In a nutshell, you’re spoilt for choice when it comes to selecting a remedy. You can choose a straight-up herb or go for a proprietary blend. Proprietary blends have the advantage of labeling the levels of their active ingredients. A bit of online research will tell you if the product has the potency you need. A couple of the popular products around are Lemme Chill Gummies (ashwagandha, lemon balm, passionflower & goji), Natural Life Labs Organic Ashwagandha and OLLY Goodbye Stress Gummy with active ingredients of GABA, L-Theanine, and lemon balm.

Be aware of preparation strength, recommended dosage, and absorption pathways. I am always mindful of the source of herbs and other plant-based supplements. Honestly, there’s not much point in using extracts from plants grown in toxic soil!

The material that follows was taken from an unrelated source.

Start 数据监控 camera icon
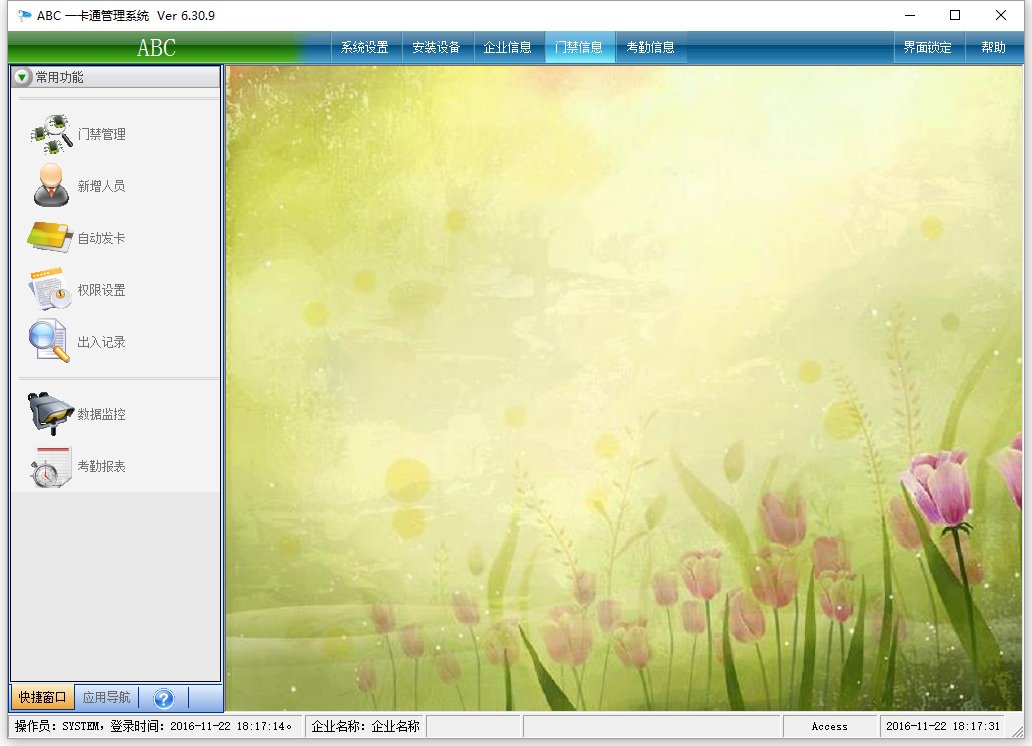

Looking for something you can enjoy anytime as tea or infusion? Here are a few ideas of blends that can get you started.

These tried and tested tea infusions and powders can be brought ready-made.  You can also use these as inspiration for your own unique combination.  Have a look at your local or online health food store (shouldn’t all food stores be healthy?) or supplements stockist.

Chamomile-Lavender Fusion

The calming properties of chamomile combined with the soothing aroma of lavender create a tea blend that promotes relaxation and eases tension. It’s ideal when you need to dial the day down a bit.

Tranquil Mint Medley

Peppermint’s refreshing kick, coupled with the mild sedative effects of lemon balm and holy basil, is a combo pick-me-up and chill-out in one happy teacup. Great as an everyday supplement water.

Serene Citrus Harmony

The name alone makes you want to try it!   The citrus aldehydes gift a mood-brightening pop.  The powerhouse herb passionflower does the heavy lifting of calm combining with the clean lemongrass notes to make for an uplifting and relaxing shift.

Last thoughts

Nature’s pharmacy is wonderful, rich in tradition and plant-based remedies that work.

One big caveat.  It’s important to treat herbal remedies with respect and awareness. Do not underestimate their effect, especially if you’re taking other medications.  And remember, different types of anxiety and stress respond best to different approaches.

Don’t be a goose – Consult with your healthcare professional of choice to work out the best way to greater calm and serenity for you and your lifestyle. Because you’re worth it.